The problem is that within just a few years, family photo collections can easily mushroom to thousands of images. As this occurs, the task of organizing, browsing and searching them can lead to a lot of frustration.
Many people organize their photo collections by using descriptive file names, grouping photos into folders, or manually tagging them with informative text. These techniques become increasingly cumbersome as the volume of a photo collection continues to grow. This issue has motivated Intel to develop solutions for practical machine-assisted photo classification.
Machine-based photo search involves synthesizing metadata – which can be defined in this case as data that describes the context of photos – by extracting structural features (descriptors) from photo media files, using them to semantically classify the images, and storing the results to enable fast index-based retrieval and organization.
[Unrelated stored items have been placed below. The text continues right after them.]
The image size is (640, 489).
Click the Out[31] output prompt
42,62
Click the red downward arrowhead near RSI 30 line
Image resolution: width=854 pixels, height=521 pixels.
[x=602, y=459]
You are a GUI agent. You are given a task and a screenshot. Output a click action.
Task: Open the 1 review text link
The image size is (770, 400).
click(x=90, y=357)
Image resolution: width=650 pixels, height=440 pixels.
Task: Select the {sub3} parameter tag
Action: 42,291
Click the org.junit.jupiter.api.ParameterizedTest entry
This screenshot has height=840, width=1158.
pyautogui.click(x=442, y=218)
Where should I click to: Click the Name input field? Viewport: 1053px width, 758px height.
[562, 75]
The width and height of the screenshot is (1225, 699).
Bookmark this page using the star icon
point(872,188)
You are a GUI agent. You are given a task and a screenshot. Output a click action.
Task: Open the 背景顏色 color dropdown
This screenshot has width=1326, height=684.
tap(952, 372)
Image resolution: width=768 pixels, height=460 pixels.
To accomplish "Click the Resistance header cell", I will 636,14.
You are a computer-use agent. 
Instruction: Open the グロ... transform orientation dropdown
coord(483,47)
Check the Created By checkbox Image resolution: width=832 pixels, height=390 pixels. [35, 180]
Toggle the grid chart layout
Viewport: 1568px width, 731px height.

This technology is very promising, but there are major obstacles to deploying it on a large scale. Limited processor performance constrains usage models. And programming complexity limits re-use and increases software development and maintenance costs.
The Intel Digital Home Innovations Team is developing a software framework that will simplify the programming model. Our goal is to make fast photo search capability accessible to developers of third-party applications.
At the same time, we are investigating ways to accelerate the process of math-intensive metadata extraction and classification by harnessing the performance of multi-core processors. The goal is to make scene classification practical so that future generations of consumer electronics devices will be able to support a variety of interesting usage models using third-party applications.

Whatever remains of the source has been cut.